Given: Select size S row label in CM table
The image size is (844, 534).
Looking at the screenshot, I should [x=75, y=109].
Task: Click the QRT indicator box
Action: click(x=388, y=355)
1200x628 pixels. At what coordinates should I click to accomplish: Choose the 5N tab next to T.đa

==

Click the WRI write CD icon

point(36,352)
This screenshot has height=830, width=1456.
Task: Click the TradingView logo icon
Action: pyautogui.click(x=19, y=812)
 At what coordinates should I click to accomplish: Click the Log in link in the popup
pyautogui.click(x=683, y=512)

--

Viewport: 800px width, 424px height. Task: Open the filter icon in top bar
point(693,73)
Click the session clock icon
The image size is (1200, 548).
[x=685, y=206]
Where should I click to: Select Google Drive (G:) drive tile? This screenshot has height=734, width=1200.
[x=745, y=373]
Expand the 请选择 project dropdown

Work task. Word for word, restate the lines of the data above that fall between the line holding "The image size is (1200, 548)." and the line holding "Expand the 请选择 project dropdown", inclusive, and no other lines.

Result of this exercise.
The image size is (1200, 548).
[x=685, y=206]
Where should I click to: Select Google Drive (G:) drive tile? This screenshot has height=734, width=1200.
[x=745, y=373]
Expand the 请选择 project dropdown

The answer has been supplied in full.